For a sample dataframe:
对于示例数据框:
df <- structure(list(code = c("a1", "a1", "b2", "v4", "f5", "f5", "h7",
"a1"), name = c("katie", "katie", "sally", "tom", "amy", "amy",
"ash", "james"), number = c(3.5, 3.5, 2, 6, 4, 4, 7, 3)), .Names = c("code",
"name", "number"), class = c("tbl_df", "tbl", "data.frame"), row.names = c(NA,
-8L), spec = structure(list(cols = structure(list(code = structure(list(), class = c("collector_character",
"collector")), name = structure(list(), class = c("collector_character",
"collector")), number = structure(list(), class = c("collector_double",
"collector"))), .Names = c("code", "name", "number")), default = structure(list(), class = c("collector_guess",
"collector"))), .Names = c("cols", "default"), class = "col_spec"))

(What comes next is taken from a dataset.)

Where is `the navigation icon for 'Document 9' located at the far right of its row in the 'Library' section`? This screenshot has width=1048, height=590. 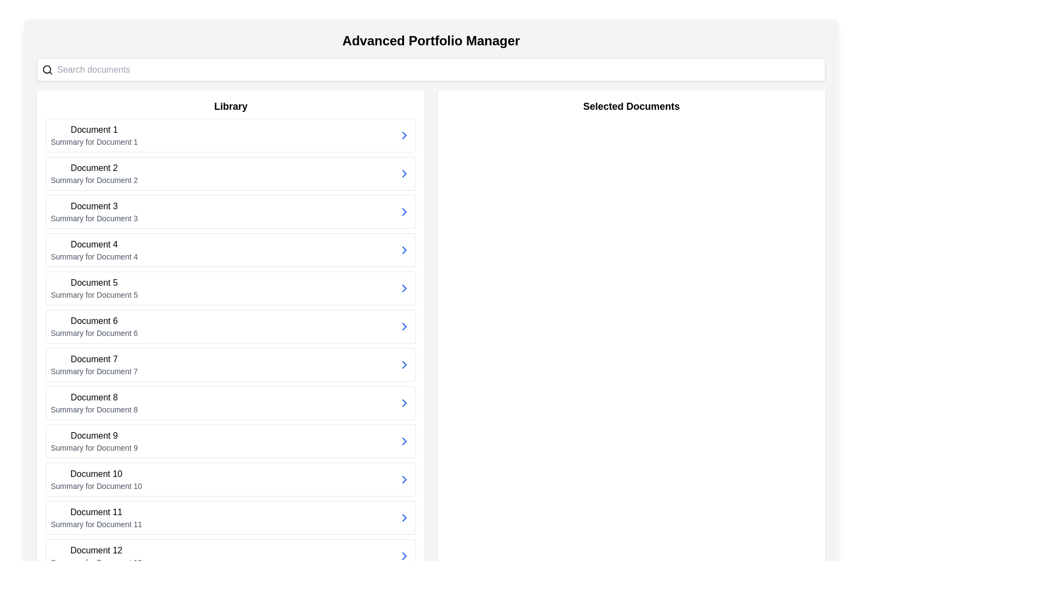 the navigation icon for 'Document 9' located at the far right of its row in the 'Library' section is located at coordinates (404, 402).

I want to highlight all the records which are have two or more values of 'code' which are the same. I know I could use:
我想强调所有具有两个或更多“代码”值的记录是相同的。我知道我可以使用:
df[duplicated(df$name), ]
But this only highlights the duplicated records, but I want all of the code values which are duplicated (i.e. 3 a1s and 2 f5s).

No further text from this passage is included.